番外プトラ 亜房の日常 中編

「ハムナ……プトラ?」


 僕は、その映画を知らなかった。


「まさか亜房先生、『ハムナプトラ』を知らないダシか? 昔から『日曜洋画劇場』でアホみたいな頻度で放送していたダシ!」


「そうなの? ボク、あんまり興味無かったからね……。じゃあ、早速一緒に観ようか」


「やったーダッシー!」


 ダッシーは、パッケージを開き、ディスクを取り出す前に一礼する。恐らく、『ハムナプトラ』への敬意を表しているのだろう。それから漸くディスクを取り出して、DVDプレーヤーの中へ。


 ダッシーの、再生ボタンを押す手が微かに震えていた。


 そしてついに、『ハムナプトラ』が始まった。


 最初は、何気なく画面をただ見つめているだけの作業であったが、『ハムナプトラ』は面白かった。


 ドキドキハラハラで、途中からダッシーに至っては号泣していた。

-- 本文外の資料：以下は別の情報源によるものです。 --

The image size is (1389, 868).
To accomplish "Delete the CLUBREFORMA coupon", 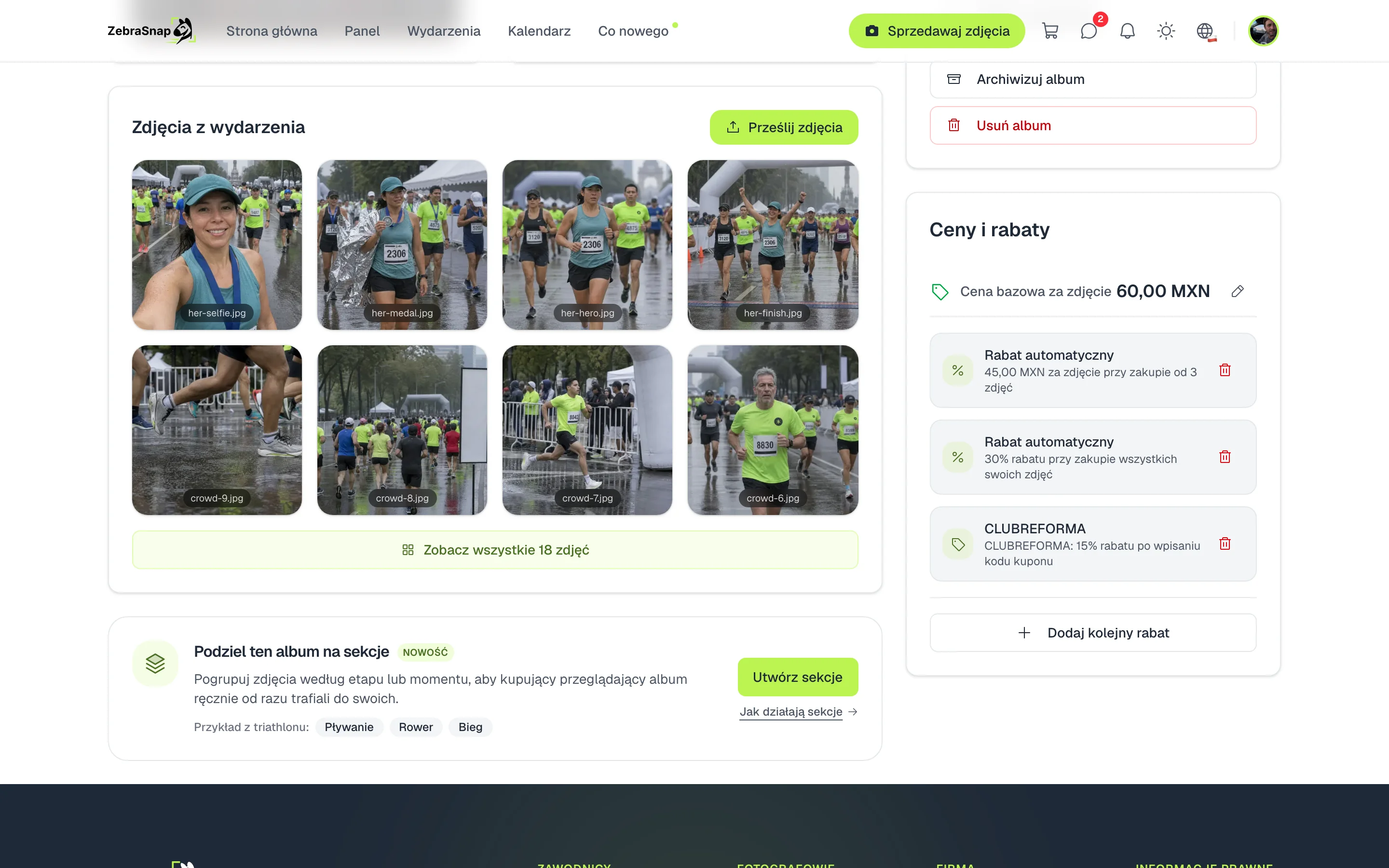I will 1225,543.
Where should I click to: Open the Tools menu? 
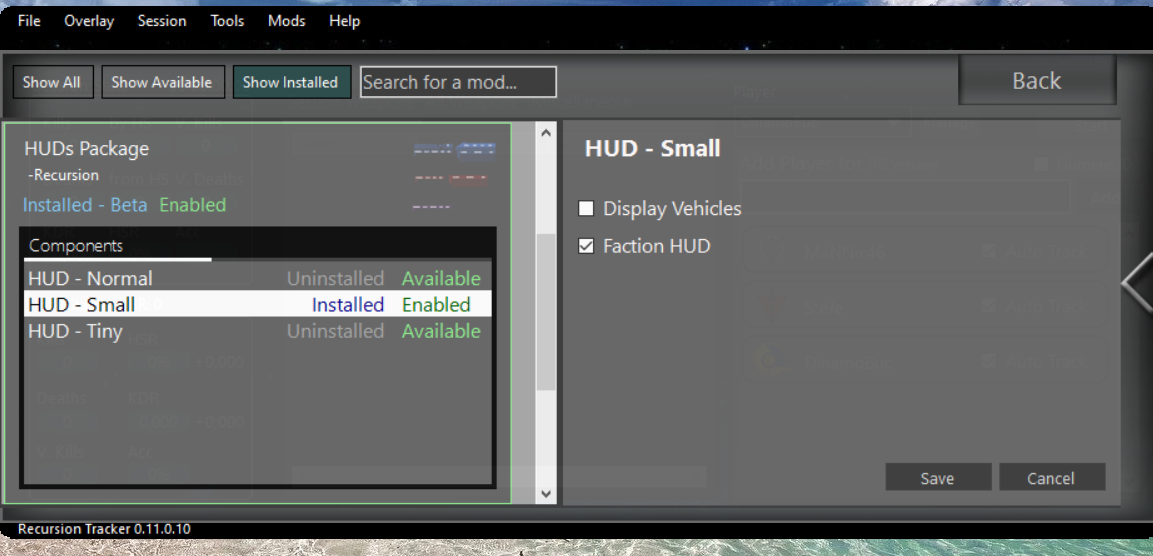[227, 21]
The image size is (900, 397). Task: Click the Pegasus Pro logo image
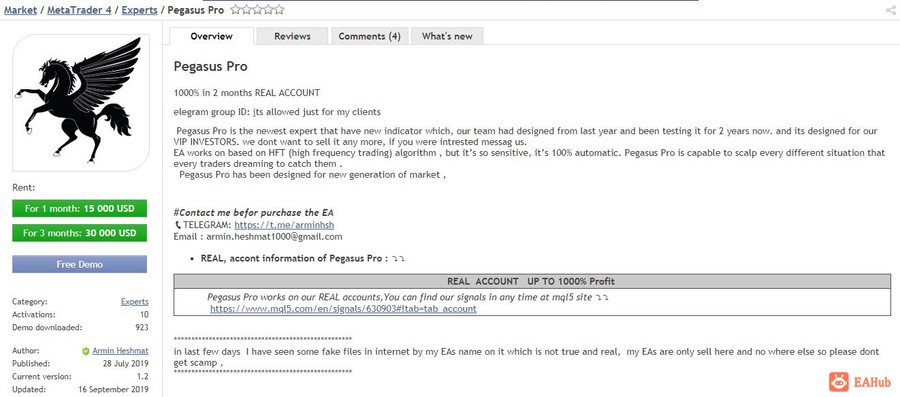(81, 103)
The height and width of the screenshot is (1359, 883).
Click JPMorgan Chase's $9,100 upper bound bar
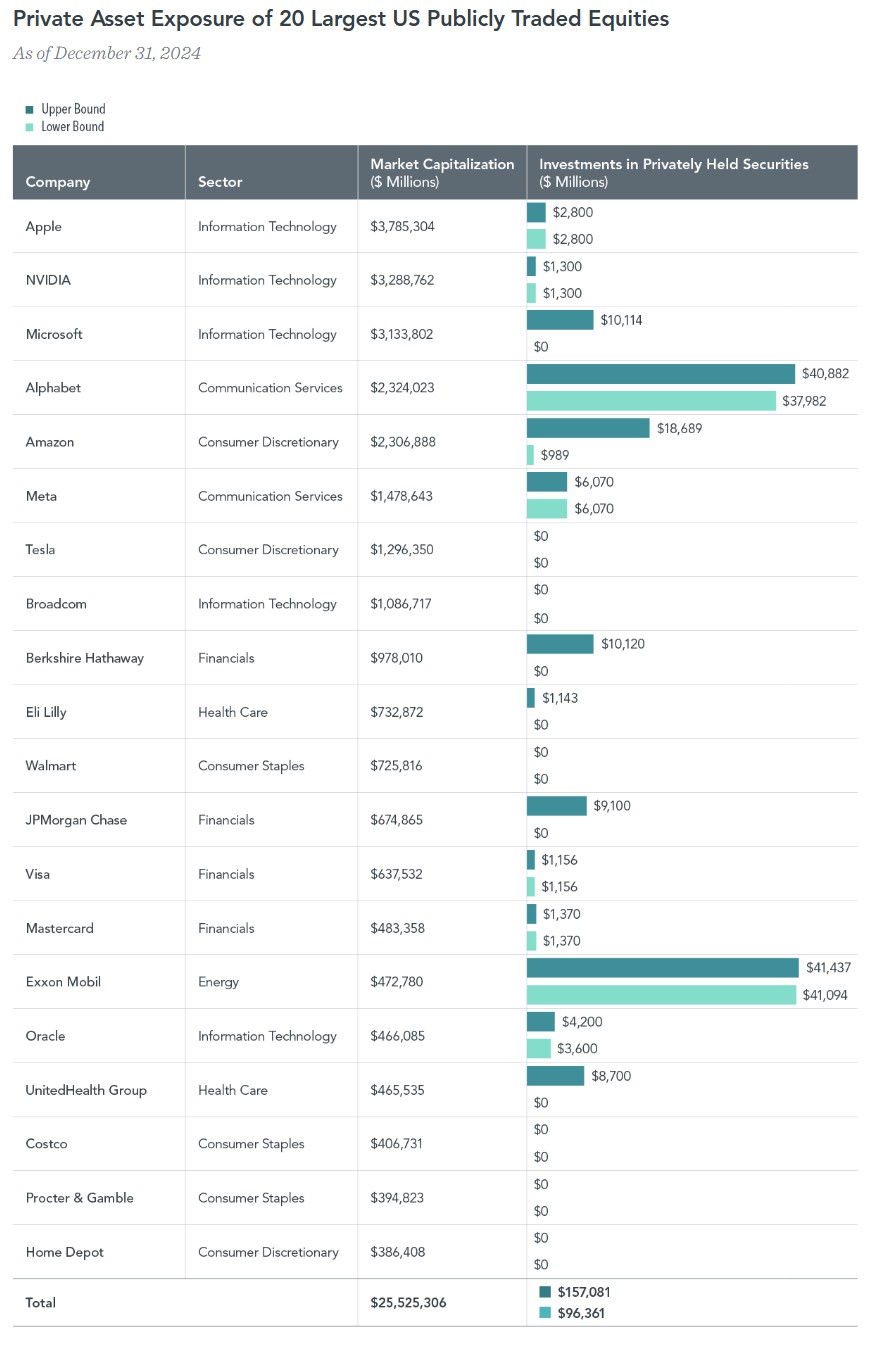pyautogui.click(x=557, y=806)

流石にボクは、そこまで心が動かされる事はなかったけど……。


 だけど、不思議な感覚だった。


 何だか、天に昇るような感覚……。


 これが、藍染 惣右介が味わっていたものなのだろうか?


 気付いたら、あっという間にエンディングを迎えていた。


「何度観ても泣けるダシ……! 『プトラ』こそが世界の真理ダシ!」


 ボクもダッシー程では無いが、何か運命的な物を感じてしまった。


「ダッシー……もし良かったら……もう少しボクにこのDVDを貸してくれないだろうか?」


「もちろんダシ! 亜房先生も世界の真理に触れるダシよ! 新たなる信者が増えて気分は最高ダシ! 満足したから帰るダシね! ダシ汁ブシャー!」


 ダッシーは、興奮のあまり床をぶち破って帰って行った。


 あれ、もう帰るんだ?


 てか、床どうしよ?


 下に住んでいる人、大丈夫だろうか?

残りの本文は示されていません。